**PASSAGE FOR REVIEW:**
++++++++
The full sample code can be found in our repository.

Logging the Training's Progress

To get better insights into the training's progress, we can use TensorBoard summaries and create videos of episodes performed by our agent. For the full working code with TensorBoard logging and video creation, please refer to the sample in our repository.

To create videos of the playing agent, we can use the render method of our DoomEnvironment. However, to be able to let the agent process a full episode with the LSTM, we need to utilize the wrapped TFEnvironment. Fortunately, since the TFEnvironment is only a wrapper, we can use both in combination to render our videos with the following snippet.

def create_video(py_environment: PyEnvironment, tf_environment: TFEnvironment, policy: tf_policy.Base, num_episodes=10, video_filename='imageio.mp4'):
    with imageio.get_writer(video_filename, fps=60) as video:
        for episode in range(num_episodes):
            time_step = tf_environment.reset()
            state = policy.get_initial_state(tf_environment.batch_size)

            video.append_data(py_environment.render())
            while not time_step.is_last():
                policy_step: PolicyStep = policy.action(time_step, state)
                state = policy_step.state
                time_step = tf_environment.step(policy_step.action)
                video.append_data(py_environment.render())

In the create_video() function, we first reset the environment and get the initial state for the LSTM. Afterwards, the policy is used to calculate the policy_step based on the current time_step (the observation). From the policy_step, we get the new internal LSTM state and the next action to take. The latter one is then executed in the environment to retrieve the next time_step. For every step in the environment, we call the render() method of the PyEnvironment and append the image to the video.
++++++++
**Collected data:**
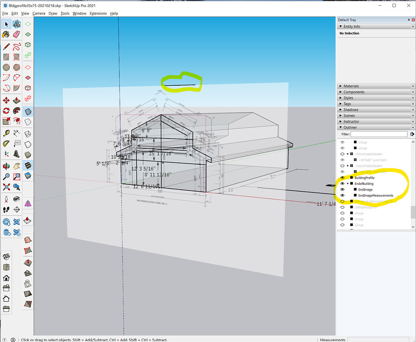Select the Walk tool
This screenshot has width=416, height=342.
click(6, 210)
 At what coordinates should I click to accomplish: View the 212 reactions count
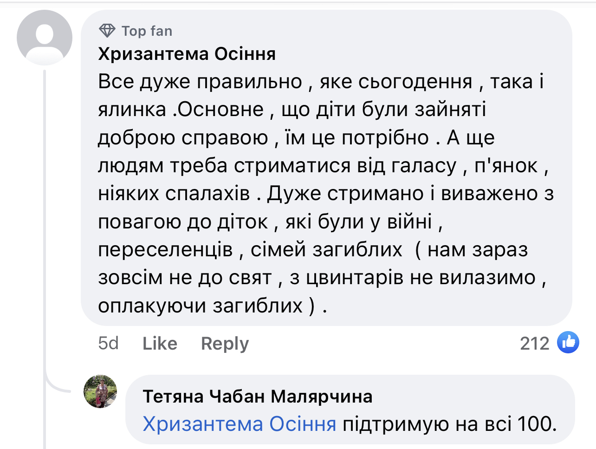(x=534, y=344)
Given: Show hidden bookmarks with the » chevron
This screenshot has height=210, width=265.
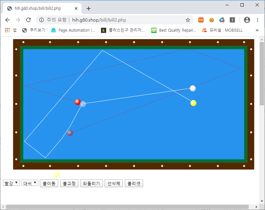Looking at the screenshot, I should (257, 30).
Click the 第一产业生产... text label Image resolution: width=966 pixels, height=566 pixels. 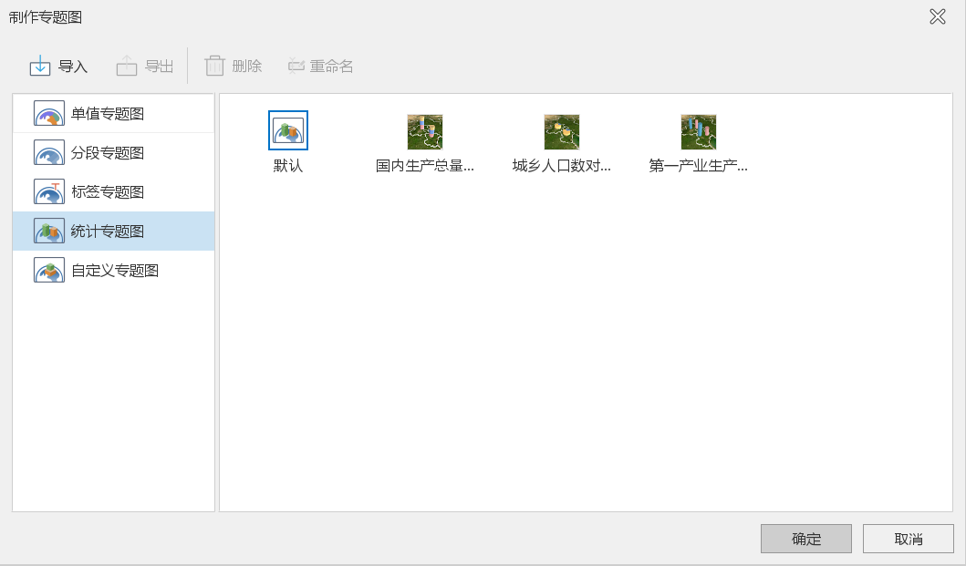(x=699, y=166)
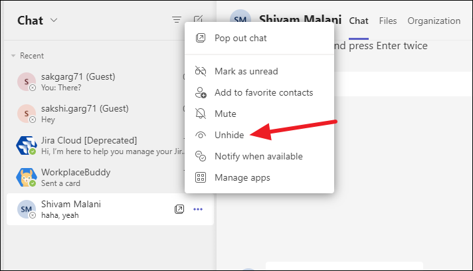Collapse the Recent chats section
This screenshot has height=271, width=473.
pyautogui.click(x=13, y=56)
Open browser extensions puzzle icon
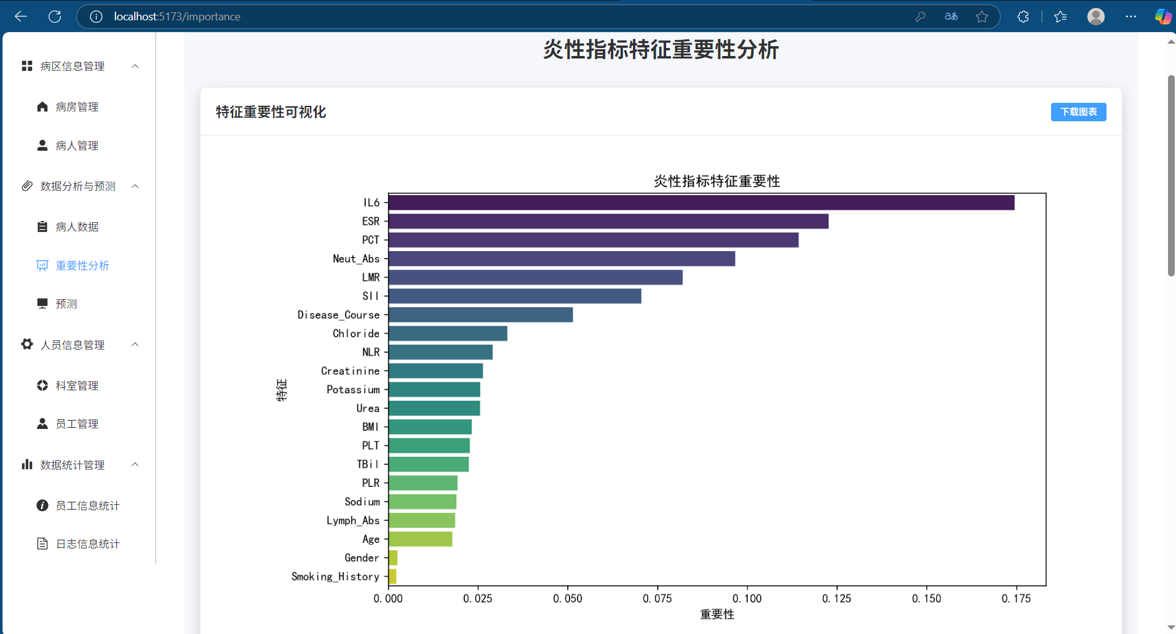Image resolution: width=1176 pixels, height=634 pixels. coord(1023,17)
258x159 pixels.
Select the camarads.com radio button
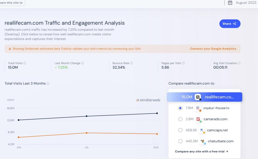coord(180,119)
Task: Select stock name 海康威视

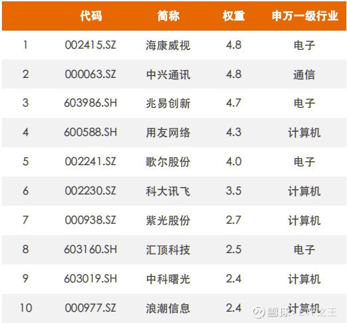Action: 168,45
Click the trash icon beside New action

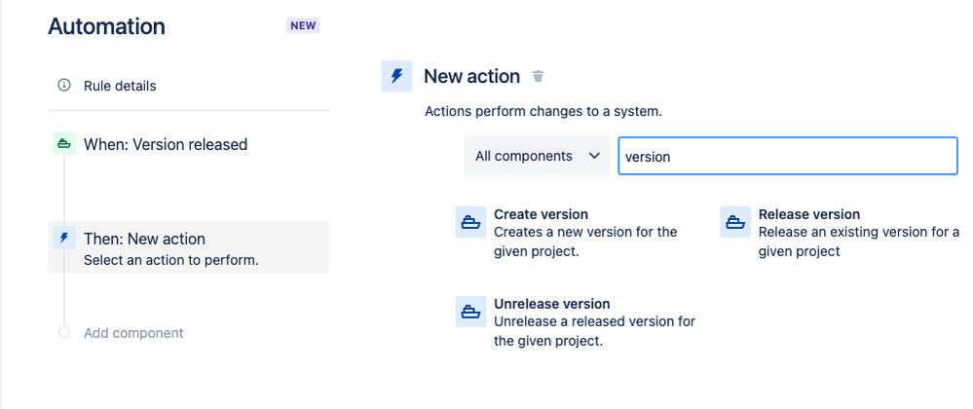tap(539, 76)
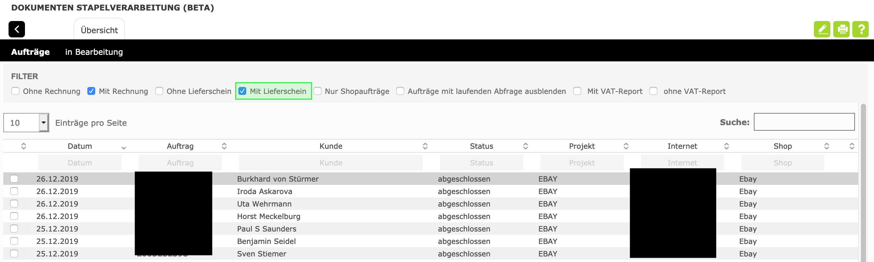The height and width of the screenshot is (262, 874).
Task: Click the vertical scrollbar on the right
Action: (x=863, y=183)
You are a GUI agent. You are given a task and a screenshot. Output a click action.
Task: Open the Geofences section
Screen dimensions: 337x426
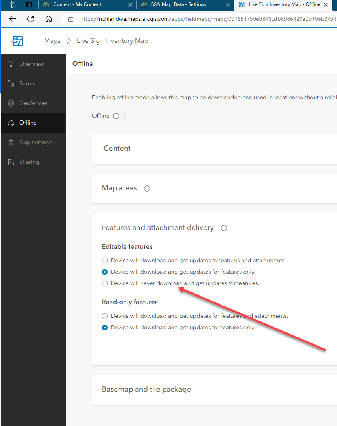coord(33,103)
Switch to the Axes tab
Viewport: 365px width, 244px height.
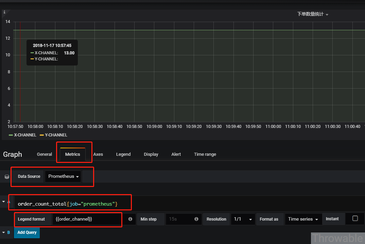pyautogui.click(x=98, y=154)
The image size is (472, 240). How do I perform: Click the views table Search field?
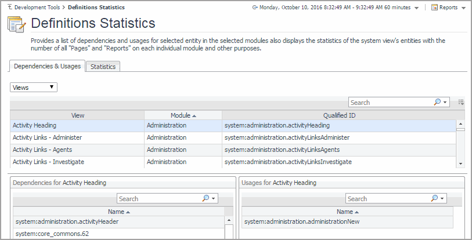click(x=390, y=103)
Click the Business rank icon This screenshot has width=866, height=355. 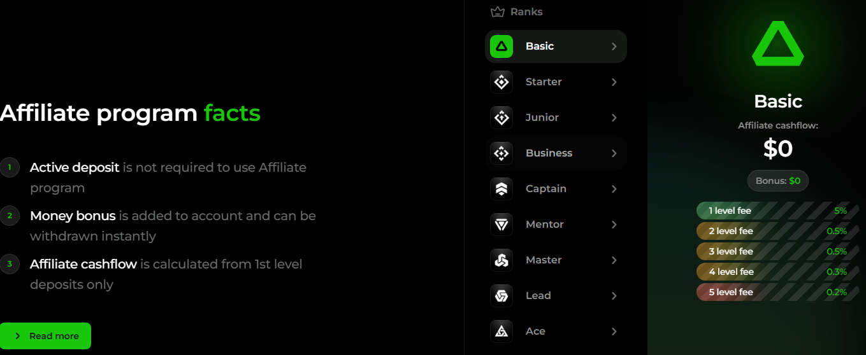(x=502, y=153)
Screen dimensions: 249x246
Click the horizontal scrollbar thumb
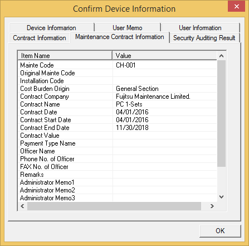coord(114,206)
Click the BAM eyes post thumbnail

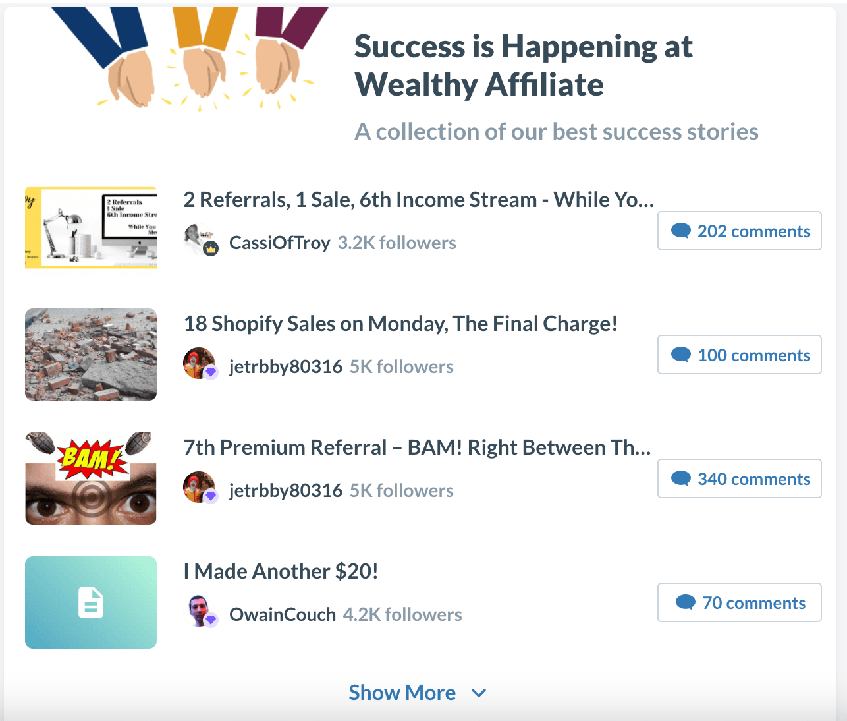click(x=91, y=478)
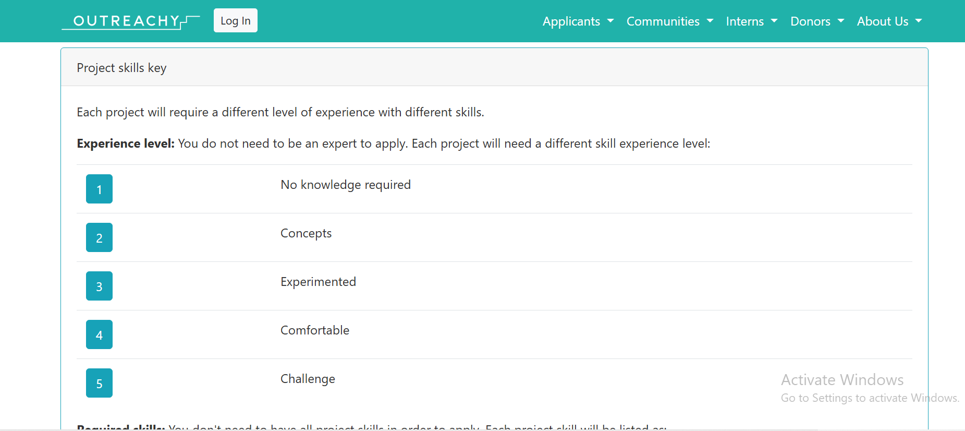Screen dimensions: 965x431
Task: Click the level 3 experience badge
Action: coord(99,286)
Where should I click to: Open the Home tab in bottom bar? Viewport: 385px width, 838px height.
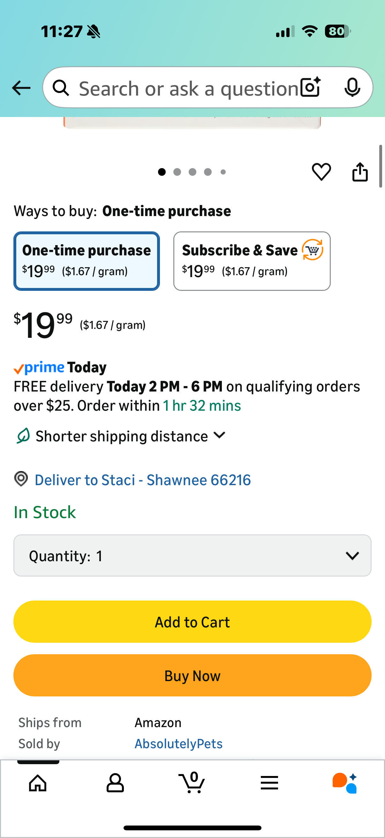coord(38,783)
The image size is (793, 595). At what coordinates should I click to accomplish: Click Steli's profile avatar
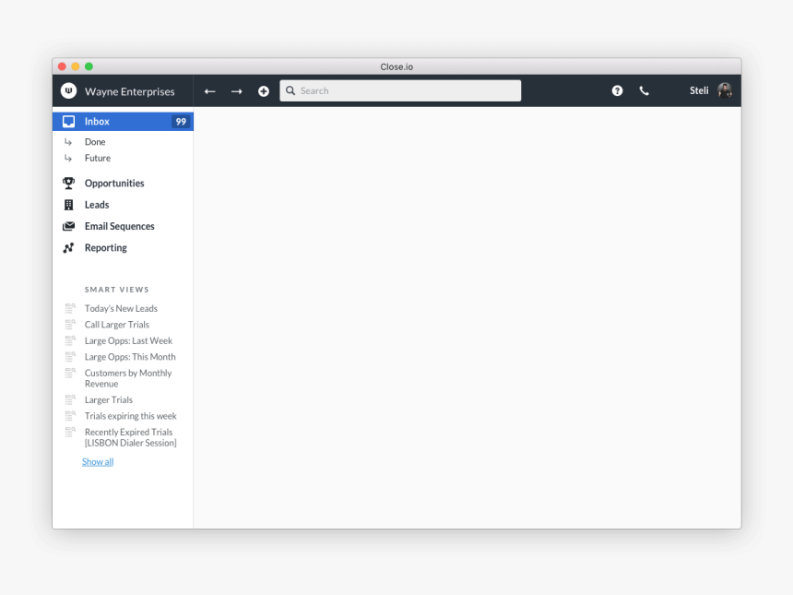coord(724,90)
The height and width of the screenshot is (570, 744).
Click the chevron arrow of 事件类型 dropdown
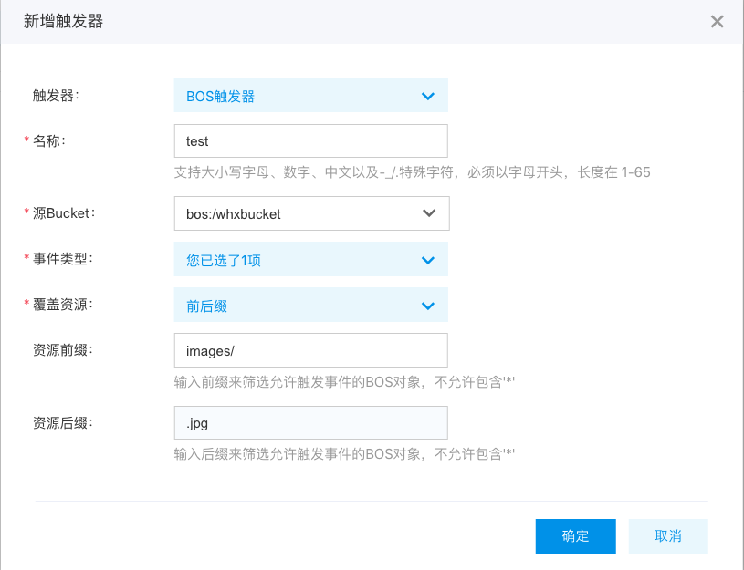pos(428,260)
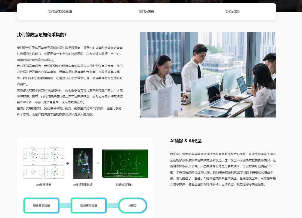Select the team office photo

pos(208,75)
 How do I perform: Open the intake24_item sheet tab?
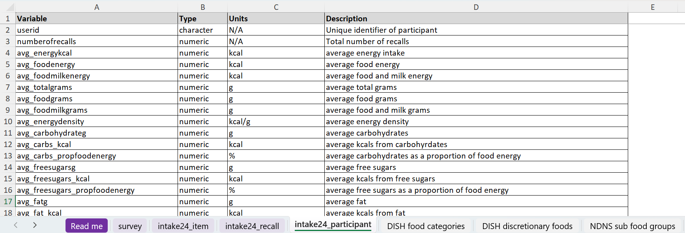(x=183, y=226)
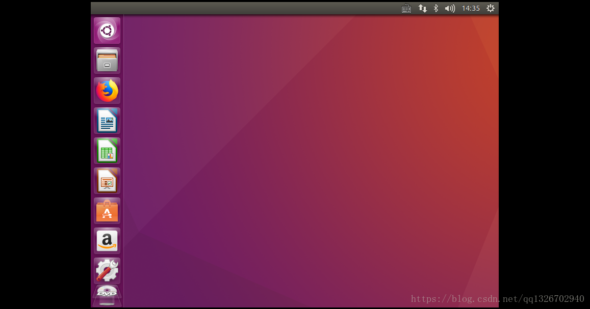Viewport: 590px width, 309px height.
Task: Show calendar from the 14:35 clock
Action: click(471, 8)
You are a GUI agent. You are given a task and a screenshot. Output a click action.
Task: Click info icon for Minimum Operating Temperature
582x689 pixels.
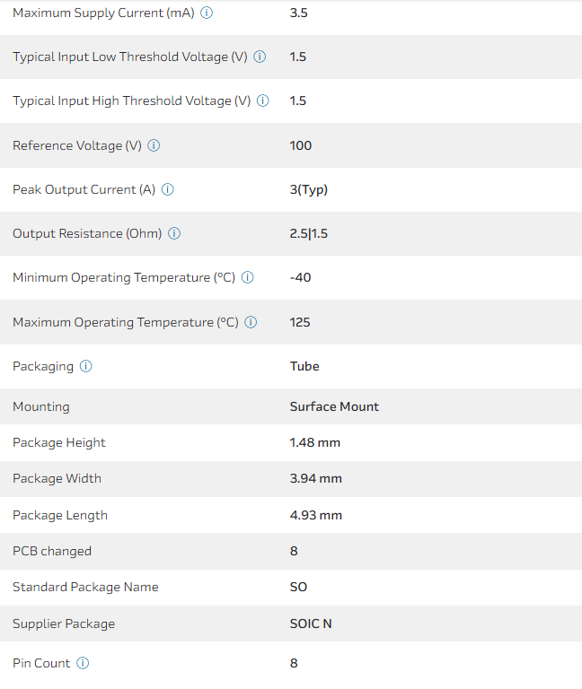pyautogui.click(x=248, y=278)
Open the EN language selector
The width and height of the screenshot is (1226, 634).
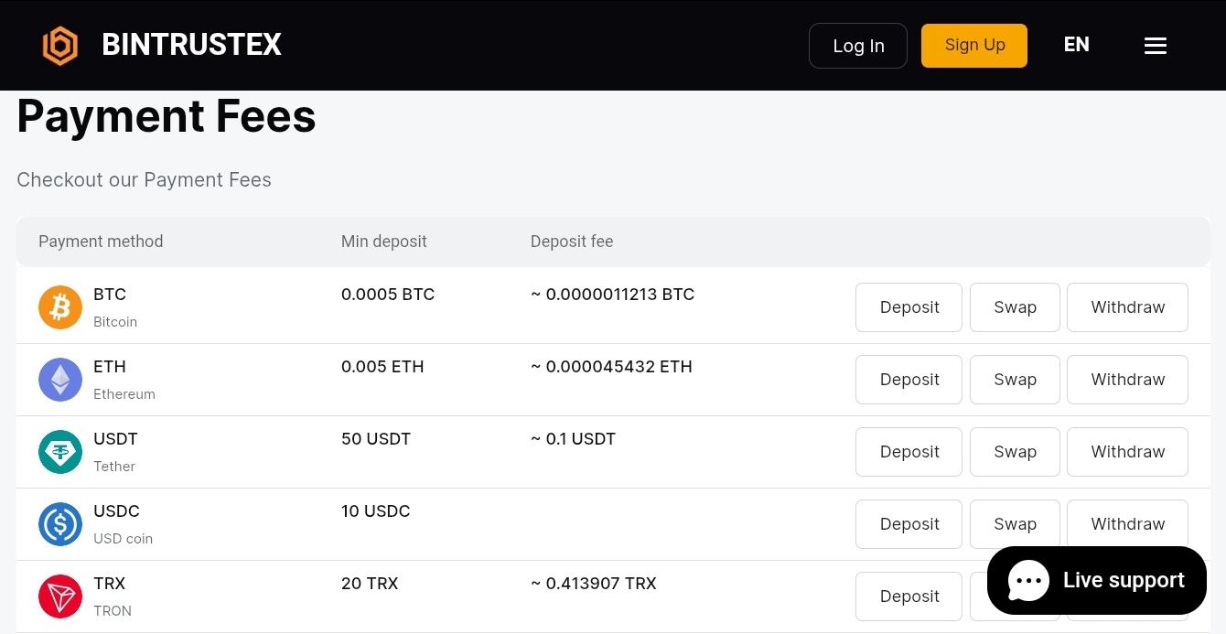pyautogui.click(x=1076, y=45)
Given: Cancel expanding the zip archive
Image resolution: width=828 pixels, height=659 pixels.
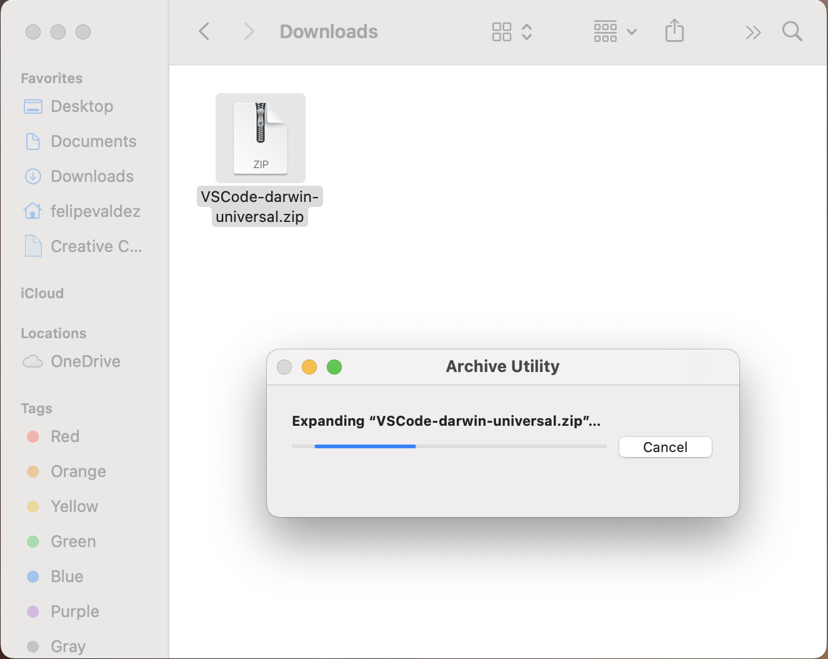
++++++++
**WHAT YOU SHOULD DO:** Reproduce word for word the part of the passage on logging training progress between "Logging the Training's" and "the following snippet.", inclusive.

**SOLUTION TO THE PROBLEM:**
Logging the Training's Progress

To get better insights into the training's progress, we can use TensorBoard summaries and create videos of episodes performed by our agent. For the full working code with TensorBoard logging and video creation, please refer to the sample in our repository.

To create videos of the playing agent, we can use the render method of our DoomEnvironment. However, to be able to let the agent process a full episode with the LSTM, we need to utilize the wrapped TFEnvironment. Fortunately, since the TFEnvironment is only a wrapper, we can use both in combination to render our videos with the following snippet.